Title

Addressing Reproductive Coercion in Bangladesh: Lessons learned from adapting the ARCHES intervention

Publication Date

1-10-2019

Document Type

Presentation

Department

Social Work

Publication Title

South Asia Initiative (SAI) Winter Mixer

Conference Location

San Diego, CA

Abstract

Reproductive coercion refers to a set of specific behaviors, most often perpetrated by male partners, to control women’s fertility and interfere with contraceptive use. Reproductive coercion is associated with intimate partner violence and contributes to negative reproductive health outcomes such as unintended pregnancy and unsafe abortion. However, few evidence-based interventions exist that address reproductive coercion and intimate partner violence in low and middle-income country contexts. Addressing Reproductive Coercion in Health Settings (ARCHES) is a brief clinical intervention designed to provide education, targeted-support, and empowerment to women facing reproductive coercion or intimate partner violence. In two U.S. National Institutes of Health-funded randomized controlled trials, a single exposure to ARCHES significantly reduced pregnancy coercion and increased women’s self-efficacy to use contraceptives despite partner opposition. The UCSD Center on Gender Equity and Health, in collaboration with Ipas International and local health organizations, has adapted the ARCHES intervention for use by family planning providers in Bangladesh.
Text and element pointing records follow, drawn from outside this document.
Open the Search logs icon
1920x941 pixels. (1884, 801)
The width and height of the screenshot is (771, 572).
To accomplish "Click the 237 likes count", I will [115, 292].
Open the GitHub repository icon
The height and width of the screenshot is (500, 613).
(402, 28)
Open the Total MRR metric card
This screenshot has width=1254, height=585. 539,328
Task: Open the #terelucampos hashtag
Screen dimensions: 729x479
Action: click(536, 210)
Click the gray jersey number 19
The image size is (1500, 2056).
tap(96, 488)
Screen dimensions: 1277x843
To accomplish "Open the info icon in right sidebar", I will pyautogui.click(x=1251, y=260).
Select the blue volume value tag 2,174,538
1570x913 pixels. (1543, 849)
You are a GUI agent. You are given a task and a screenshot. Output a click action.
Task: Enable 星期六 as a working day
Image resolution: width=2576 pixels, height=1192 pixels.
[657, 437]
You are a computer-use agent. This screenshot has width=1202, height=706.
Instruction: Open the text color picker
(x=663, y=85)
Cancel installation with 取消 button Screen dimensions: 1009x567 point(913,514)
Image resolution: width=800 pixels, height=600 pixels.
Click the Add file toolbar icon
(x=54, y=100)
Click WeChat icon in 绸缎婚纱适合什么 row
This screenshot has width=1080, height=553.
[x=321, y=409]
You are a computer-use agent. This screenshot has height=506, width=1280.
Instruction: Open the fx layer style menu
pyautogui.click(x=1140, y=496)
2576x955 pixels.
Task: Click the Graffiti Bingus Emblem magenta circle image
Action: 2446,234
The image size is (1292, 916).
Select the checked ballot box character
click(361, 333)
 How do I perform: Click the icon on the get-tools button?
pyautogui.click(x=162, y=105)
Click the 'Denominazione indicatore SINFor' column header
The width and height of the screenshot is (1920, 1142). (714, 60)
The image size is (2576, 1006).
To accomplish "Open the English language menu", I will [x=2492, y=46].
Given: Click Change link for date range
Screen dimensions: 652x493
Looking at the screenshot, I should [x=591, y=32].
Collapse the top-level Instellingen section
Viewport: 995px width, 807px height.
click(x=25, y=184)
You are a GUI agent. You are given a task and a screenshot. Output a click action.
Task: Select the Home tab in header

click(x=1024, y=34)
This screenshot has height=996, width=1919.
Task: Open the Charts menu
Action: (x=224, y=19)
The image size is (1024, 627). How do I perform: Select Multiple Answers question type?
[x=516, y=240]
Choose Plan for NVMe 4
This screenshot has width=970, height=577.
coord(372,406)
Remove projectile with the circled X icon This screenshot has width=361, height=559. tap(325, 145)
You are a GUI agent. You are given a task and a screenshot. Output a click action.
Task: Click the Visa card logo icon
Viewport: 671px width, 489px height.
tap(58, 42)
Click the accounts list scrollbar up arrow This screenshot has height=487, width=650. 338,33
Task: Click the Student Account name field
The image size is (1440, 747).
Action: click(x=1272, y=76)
The multi-step adaptation process funded by the Bill and Melinda Gates Foundation included conducting interviews and focus group discussions with family planning clients and providers at community-based clinics in Bangladesh, and creating a provider toolkit for implementing ARCHES in low- and middle-income settings. This session will share insights from the formative research used to adapt ARCHES to the Bangladesh country context. This adaptations will inform ongoing efforts to adapt ARCHES for use in other high-need environments, building local capacity to address reproductive coercion and intimate partner violence in global health settings.